預金口座の利息や配当を被相続人が受け取っていた場合、名義預金と判断される可能性があります。
利益を受け取る行為は、預金口座の管理および運用にあたるためです。

税務調査で名義預金の指摘を受けた場合

税務調査で名義預金の指摘を受けた場合、修正申告の時期に応じた罰則が課せられます。
罰則の種類には、過少申告加算税や無申告加算税などがあり、期限内に相続税申告をしていなかった場合には、法定申告期限(相続発生後10ヶ月)以降に自主申告した場合であっても5%の無申告加算税がかかります。

また、税務調査での指摘により修正申告や期限後申告をした場合には、より高い税率が適用されることになってしまうので、名義預金の存在に気付いたら早めに申告した方が良いでしょう。

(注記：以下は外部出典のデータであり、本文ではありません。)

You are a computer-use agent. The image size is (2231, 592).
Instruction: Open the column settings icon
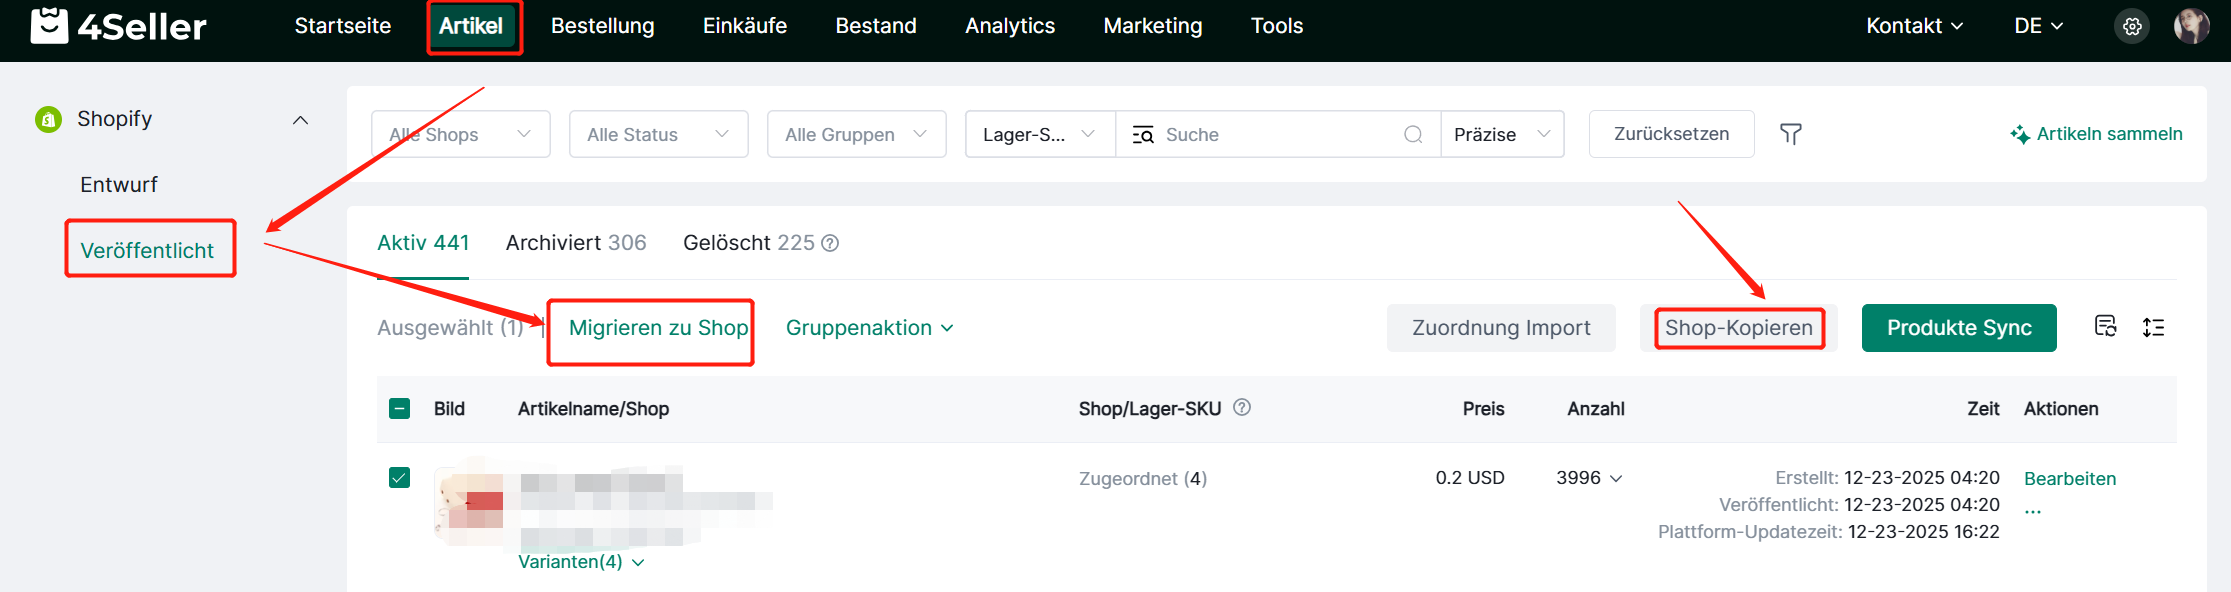[x=2105, y=327]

なお、申告の不備に対するペナルティとは別に、納税の遅れに関してはその遅れた日数に応じて延滞税が課されます。

名義預金と判断されないための対策

以下のような対策をすれば、名義預金と判断される可能性は低くなります。

贈与契約は口頭でも成立しますが、贈与の事実を客観的に証明するために贈与契約書を作成しておけば、名義預金と判断される可能性は低くなります。

贈与を受けた本人が贈与税申告を行い、贈与があった事実を証明することで、名義預金と判断される可能性が低くなります。

なお、贈与税の原則的な計算方法である暦年課税制度の場合、110万円の基礎控除があり110万円以下の贈与は申告する必要がないため、一定金額を超えた贈与でなければ申告することが出来ないので注意が必要です。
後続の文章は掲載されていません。